THE CATHETER LAB AND
THE CHANGING FACE OF CARDIAC SURGERY Dr. Lucas J. Eastaugh
The Royal Children’s Hospital Melbourne, Department of Cardiology, Flemington Road, Parkville VICTORIA 3052
 Background
The role of cardiac catheterisation in the management of patients with congenital heart disease has significantly changed since the first cardiac catheterisation procedure was performed in 1929. The modern paediatric interventional laboratory is required to manage patients with complex forms of structural heart disease from small newborn infants to large adults. Increasingly, more complicated and higher risk transcatheter procedures are being performed. With more complex procedures comes an increased reliance upon our surgical and perfusion colleagues to be aware of the types of invasive procedures being performed, the risks and possible complications, as well as an understanding of the issues related to working in a cardiac catheterisation laboratory. MRI and radiation safety, the ergonomics and setup of the catheterisation laboratory are but a few of the challenges facing modern-day cardiac surgeons and perfusionist’s.
Aims/Objectives
The aim of this review is to examine the evolving role of the
interventional cardiologist, cardiothoracic surgeon and cardiac perfusionist in the so-called “hybrid” approach to managing congenital heart disease.
Methods
A review current literature and of our departmental database was performed to identify the types of procedures and scenarios, which may require cardiothoracic surgical and bypass support.
Findings/Conclusions
Collaboration between cardiologist, surgeon and perfusionist requires careful co-ordination and understanding of the issues related to the types of procedures performed in the modern cardiac catheterisation laboratory. With the increasing complexity of procedures performed, this relationship will continue to evolve and require a greater understanding of the unique roles performed by each member of the team.
THE LOOMING PLAGUE OF
ADULT CONGENITAL HEART SURGERY PATIENTS
A/Pr Yves d’Udekem Royal Children’s Hospital, Melbourne
 Today there are more adults with congenital heart disease (most of them operated) than children with an estimate of 30 000 in Australia. But we should not be deluded in believing that they are cured. Heart failure and sudden death are frequently encountered in this patient population.
The manifestations of heart failure are different in congenital patients. They tend to be asymptomatic, to be at higher risk of death once symptomatic, and to often suffer from arrhythmias.
Heart failure in congenital patients is mainly a disease of the right ventricle. Patients with right ventricle assuming the systemic circulation may fail and repaired tetralogy of Fallot may come at any stage with dilated right ventricular cavities.
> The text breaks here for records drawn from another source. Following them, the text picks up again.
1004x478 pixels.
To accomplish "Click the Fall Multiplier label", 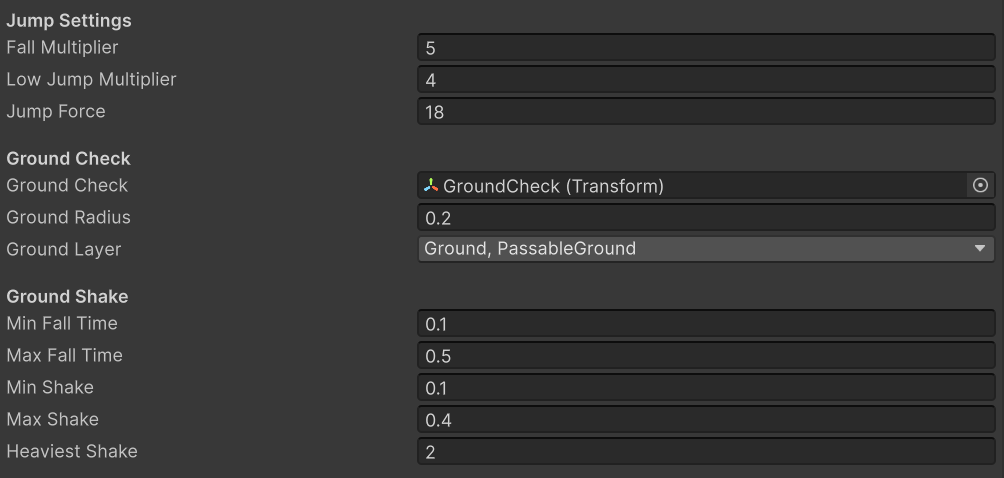I will pyautogui.click(x=62, y=48).
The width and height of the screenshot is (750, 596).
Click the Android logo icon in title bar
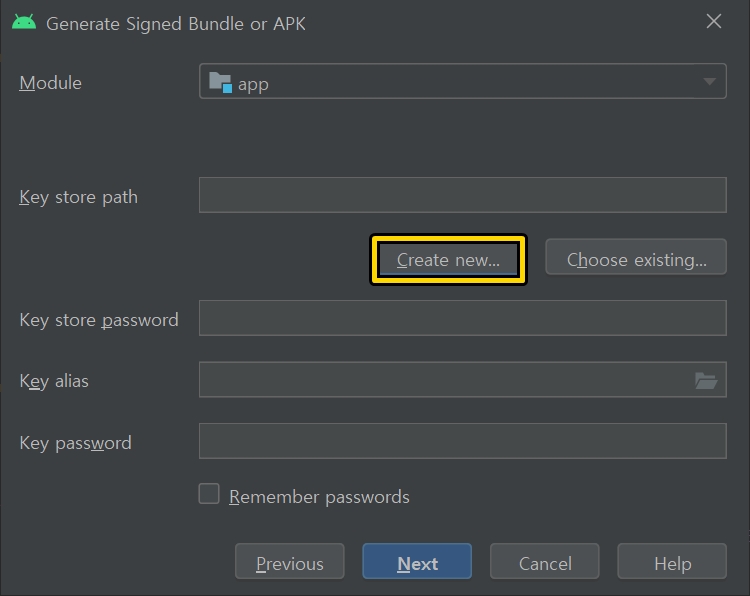(24, 22)
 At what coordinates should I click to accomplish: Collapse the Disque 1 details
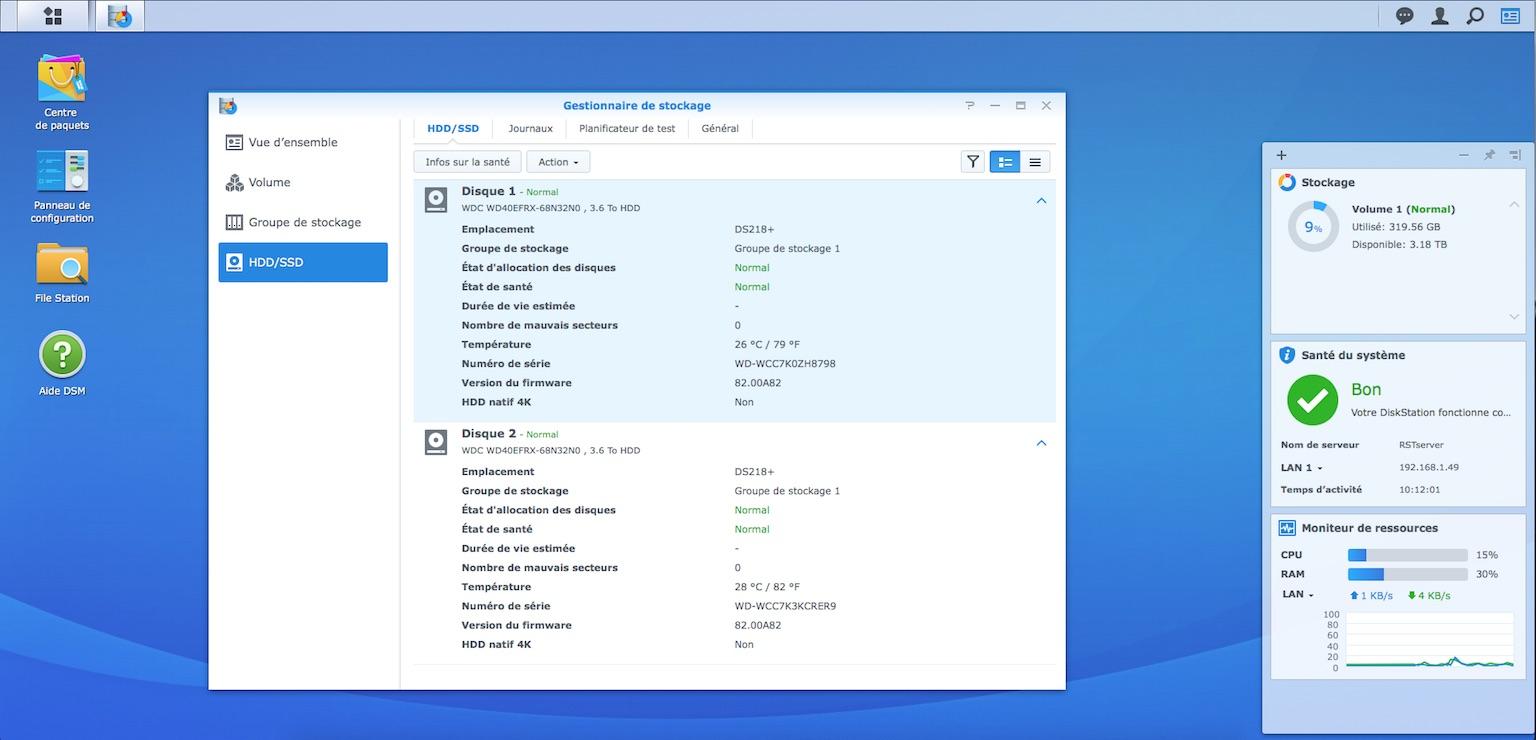(x=1041, y=200)
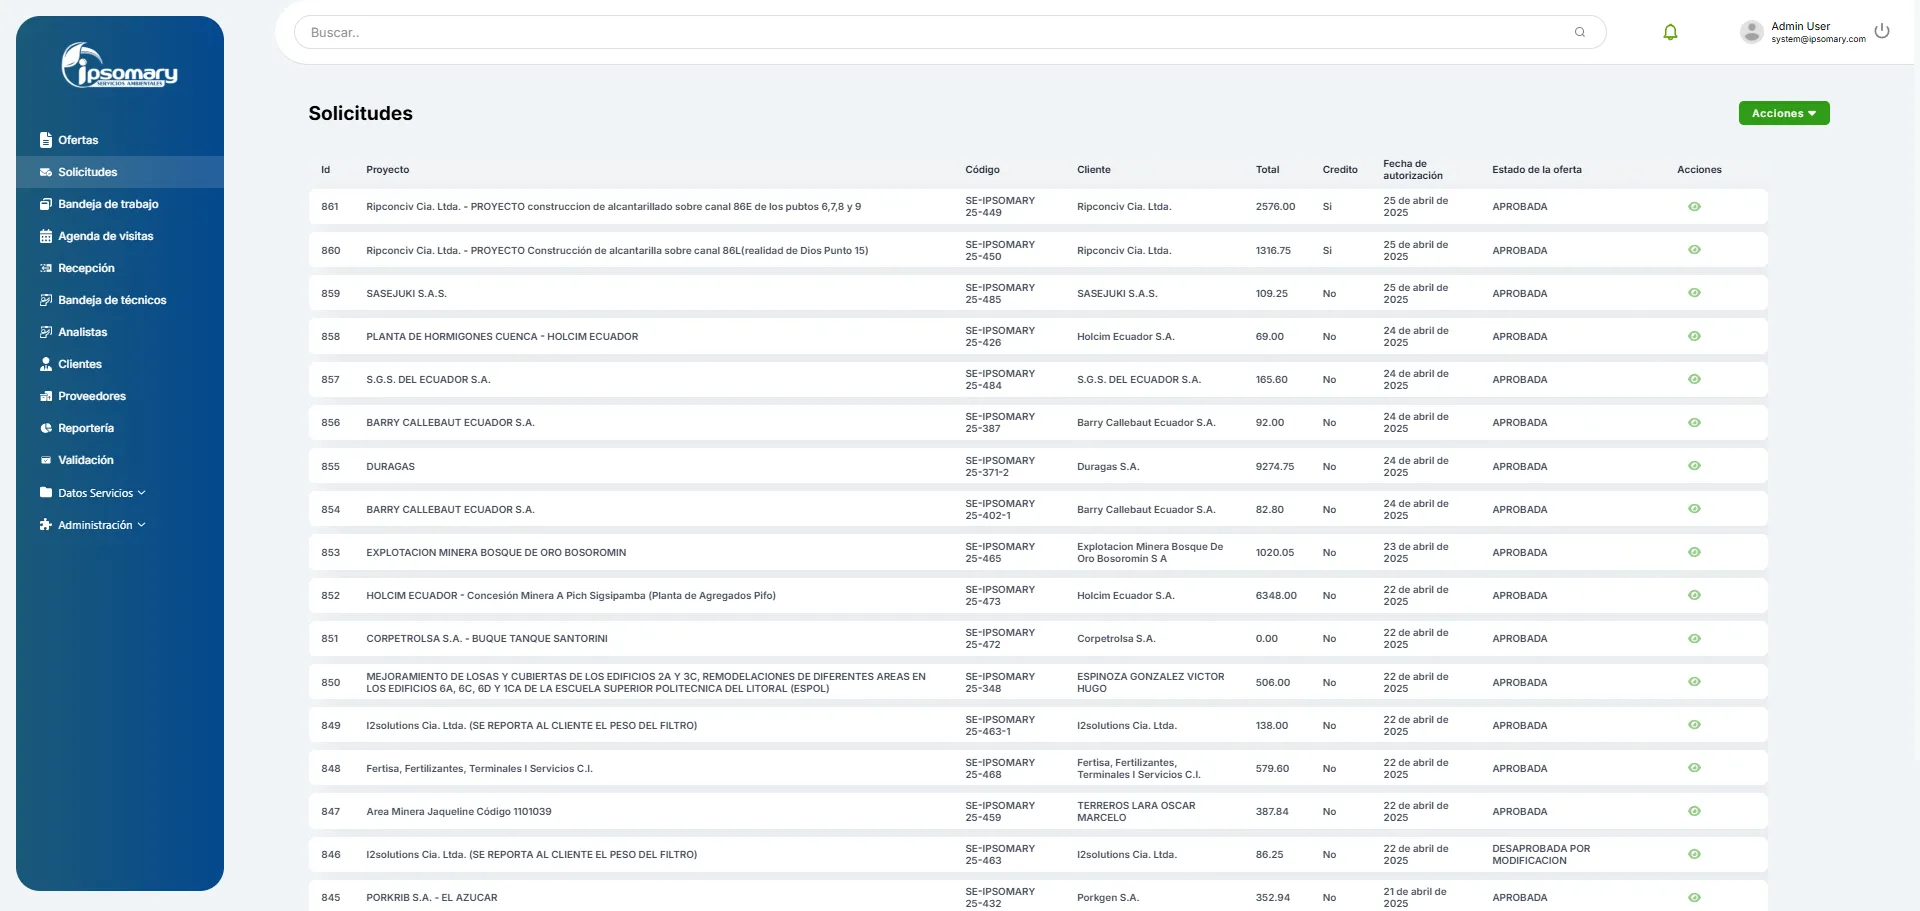Viewport: 1920px width, 911px height.
Task: Go to Proveedores section
Action: [92, 396]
There are today in Australia more than 1000 patients with a single ventricle who have survived the Fontan procedure, the last of a series of procedure. After the Fontan the systemic veins are connected directly to the pulmonary arteries, bypassing the heart. It has become clear that this population is undergoing a steady growth and will double within 15 years. The Australia and New Zealand Fontan Registry has now demonstrated that the majority of these patients may hope to survive 3 decades after Fontan surgery. But they are functioning close to their maximal reserve capacity and may fail abruptly. We know today that we will not have enough donor organs to transplant those who fail. What will we do to provide them with a fulfilling adult life?